--- Start of RECORDS PROVIDED ---
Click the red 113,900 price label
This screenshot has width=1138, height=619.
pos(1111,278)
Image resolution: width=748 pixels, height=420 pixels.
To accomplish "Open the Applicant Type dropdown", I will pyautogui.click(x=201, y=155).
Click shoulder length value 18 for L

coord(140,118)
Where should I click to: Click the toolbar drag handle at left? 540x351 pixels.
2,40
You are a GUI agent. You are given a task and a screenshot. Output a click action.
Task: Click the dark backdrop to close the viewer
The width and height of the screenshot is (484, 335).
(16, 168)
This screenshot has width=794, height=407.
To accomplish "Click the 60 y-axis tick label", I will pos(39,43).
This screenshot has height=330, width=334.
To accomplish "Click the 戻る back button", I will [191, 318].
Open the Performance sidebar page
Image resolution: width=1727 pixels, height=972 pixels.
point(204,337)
--- End of RECORDS PROVIDED ---
[DIRECTIONS FOR THIS TASK]
Arrange all of the entries above as a numbered list, omitting any blank lines.

[SOLUTION FOR THIS TASK]
1. Click the red 113,900 price label
2. This screenshot has width=1138, height=619.
3. pos(1111,278)
4. Image resolution: width=748 pixels, height=420 pixels.
5. To accomplish "Open the Applicant Type dropdown", I will pyautogui.click(x=201, y=155).
6. Click shoulder length value 18 for L
7. coord(140,118)
8. Where should I click to: Click the toolbar drag handle at left? 540x351 pixels.
9. 2,40
10. You are a GUI agent. You are given a task and a screenshot. Output a click action.
11. Task: Click the dark backdrop to close the viewer
12. The width and height of the screenshot is (484, 335).
13. (16, 168)
14. This screenshot has width=794, height=407.
15. To accomplish "Click the 60 y-axis tick label", I will pos(39,43).
16. This screenshot has height=330, width=334.
17. To accomplish "Click the 戻る back button", I will [191, 318].
18. Open the Performance sidebar page
19. Image resolution: width=1727 pixels, height=972 pixels.
20. point(204,337)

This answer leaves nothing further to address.